I'm quite new to all this. Am currently being seen at LWC on the NHS, but will have to wait until August for treatment because of NHS one year rule. Does anyone know if paying for a cycle of treatment will make us ineligible for NHS treatment later? Also, how come CRMW is so much cheaper than LWC (according to their website almost £2000 cheaper for an ICSI cycle, which is what we need)? Does anyone have experience of paying for treatment with them? Do they charge more for the drugs? I just don't understand how they can be so much cheaper. On the plus side if we end up having to pay for several rounds of treatment we might not go completely bankrupt  

Thanks 

xxx


----------



## dizzywizzy (May 8, 2010)

I was previously at UHW and paid for a private cycle, then moved to crmw where we had another paid cycle and am currently planning our next paid cycle with them. CRMW drugs are on top of the price advertised, you order them through ferring.

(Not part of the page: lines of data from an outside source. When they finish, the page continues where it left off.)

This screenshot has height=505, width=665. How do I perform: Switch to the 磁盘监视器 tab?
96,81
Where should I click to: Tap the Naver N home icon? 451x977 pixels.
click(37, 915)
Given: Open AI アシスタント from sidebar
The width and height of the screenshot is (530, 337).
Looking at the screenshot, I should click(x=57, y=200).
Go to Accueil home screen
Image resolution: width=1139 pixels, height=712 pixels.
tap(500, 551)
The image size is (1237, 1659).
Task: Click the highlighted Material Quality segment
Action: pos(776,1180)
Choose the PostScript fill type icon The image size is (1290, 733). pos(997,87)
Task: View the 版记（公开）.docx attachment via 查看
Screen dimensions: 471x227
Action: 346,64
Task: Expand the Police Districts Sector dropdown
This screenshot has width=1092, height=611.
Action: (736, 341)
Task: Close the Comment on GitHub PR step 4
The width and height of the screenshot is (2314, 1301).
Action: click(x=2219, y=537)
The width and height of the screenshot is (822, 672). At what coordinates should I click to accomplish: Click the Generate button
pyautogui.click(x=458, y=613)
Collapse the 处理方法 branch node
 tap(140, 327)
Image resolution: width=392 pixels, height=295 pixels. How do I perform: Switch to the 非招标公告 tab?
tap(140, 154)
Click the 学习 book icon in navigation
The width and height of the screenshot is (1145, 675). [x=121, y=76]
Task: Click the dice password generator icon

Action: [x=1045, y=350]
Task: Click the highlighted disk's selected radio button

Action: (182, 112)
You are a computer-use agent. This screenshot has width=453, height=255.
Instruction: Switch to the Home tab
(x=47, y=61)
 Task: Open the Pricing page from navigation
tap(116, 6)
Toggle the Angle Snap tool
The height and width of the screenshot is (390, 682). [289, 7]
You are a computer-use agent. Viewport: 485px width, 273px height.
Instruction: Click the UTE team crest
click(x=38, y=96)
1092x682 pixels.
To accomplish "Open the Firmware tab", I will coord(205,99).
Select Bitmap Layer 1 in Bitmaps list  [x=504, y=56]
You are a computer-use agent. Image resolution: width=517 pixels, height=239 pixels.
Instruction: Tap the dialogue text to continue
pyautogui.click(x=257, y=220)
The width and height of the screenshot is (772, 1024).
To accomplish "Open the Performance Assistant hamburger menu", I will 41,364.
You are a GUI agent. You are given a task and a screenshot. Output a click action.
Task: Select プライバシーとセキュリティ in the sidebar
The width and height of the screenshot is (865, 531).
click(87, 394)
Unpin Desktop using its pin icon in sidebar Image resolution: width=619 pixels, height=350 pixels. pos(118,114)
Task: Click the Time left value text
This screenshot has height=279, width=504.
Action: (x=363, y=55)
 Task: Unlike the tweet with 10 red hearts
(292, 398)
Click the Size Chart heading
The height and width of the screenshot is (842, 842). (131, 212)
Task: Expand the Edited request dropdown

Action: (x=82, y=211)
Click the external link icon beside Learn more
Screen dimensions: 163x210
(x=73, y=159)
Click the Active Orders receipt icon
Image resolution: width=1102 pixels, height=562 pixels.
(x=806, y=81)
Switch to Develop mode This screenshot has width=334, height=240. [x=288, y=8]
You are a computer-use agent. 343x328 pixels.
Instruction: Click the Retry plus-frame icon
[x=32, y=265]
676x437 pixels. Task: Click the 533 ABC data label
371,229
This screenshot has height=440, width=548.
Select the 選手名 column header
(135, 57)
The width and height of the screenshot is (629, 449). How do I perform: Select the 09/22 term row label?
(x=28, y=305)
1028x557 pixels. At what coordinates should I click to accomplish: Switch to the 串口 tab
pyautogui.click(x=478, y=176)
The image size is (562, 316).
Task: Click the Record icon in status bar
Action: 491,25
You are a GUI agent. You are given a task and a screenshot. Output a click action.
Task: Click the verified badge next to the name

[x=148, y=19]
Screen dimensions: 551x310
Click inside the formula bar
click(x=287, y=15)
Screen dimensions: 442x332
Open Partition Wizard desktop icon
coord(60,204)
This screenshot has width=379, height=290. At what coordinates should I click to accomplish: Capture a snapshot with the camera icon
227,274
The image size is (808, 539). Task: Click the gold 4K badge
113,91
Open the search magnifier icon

I was put on the waiting list for icsi at uhw a year ago and even though you pay for treatment as long as it is unsuccessful you are still kept on the nhs waiting list, but it is at 18mnths wait for icsi at uhw at the moment, and I am not getting any younger and decided to do something whilst I wait for nhs. I can highly recommend CRMW they are great and the place is lovely. I have moved my frozen embryo to crmw to have a try at a FET now so it will be cheaper. Good luck x


----------



## pheobs1 (Mar 31, 2010)

Hi Everyone,

Sorry to but in late too, but DH and I are on the NHS waiting list at IVF Wales.  We had two very upsetting appointments with JE, she was rude and really quite offensive.  In our first consultation she told us that as we were referred from our local clinic, the wait would be 6-9 months.  She told us to make and appointment to discuss our blood test results (we have an hour drive to that hospital), when we got there she asked what we wanted!  She then said that the waiting time was 12-18 months for DIUI (eventhough we said we would be buying sperm from xytex).  So found CRMW mentioned on here and sent them an email.  It is a totally different ball game.  I can agree that both Amanda and Lyndon have been fantastic, even before we were patients with them.  I still went for all my 'free' tests (bloods etc) at IVF wales and just told CRMW the results which reduces the costs there - Amanda's idea too!
We are staying on the NHS waiting list but paying for a private tx at CRMW - IVF wales don't need to know anything about it, only if you have a baby and then you won't care about them anymore anyway!
Due to start DIUI with this AF on 18 Jan, so can't wait.  Having to use any sort of donor is not easy and Amanda has made my husband feel so much better and at ease.
Hope this helps!


----------



## little pumpkin (Jan 11, 2011)

Good to know that going through private treatment while you're waiting doesn't affect the NHS waiting list. Keeping fingers crossed that I can get something done before August.


----------



## cerrchi (Jan 15, 2011)

Hi there

I am new here but saw this post about CRMW and wanted to ask you all about the clinic please? I have previously had private IVF treatment at LWC which was very successful and we have beautiful twin boys. We have been TTC for another 3 years in the hope that we might fall naturally pg but no luck, we are discussing having IVF again but I don't want to have it at LWC, the treatment was fine and the result couldn't have been better but i was seriously ill with OHSS and they offered no after care and refused to even see me once I was PG and ill!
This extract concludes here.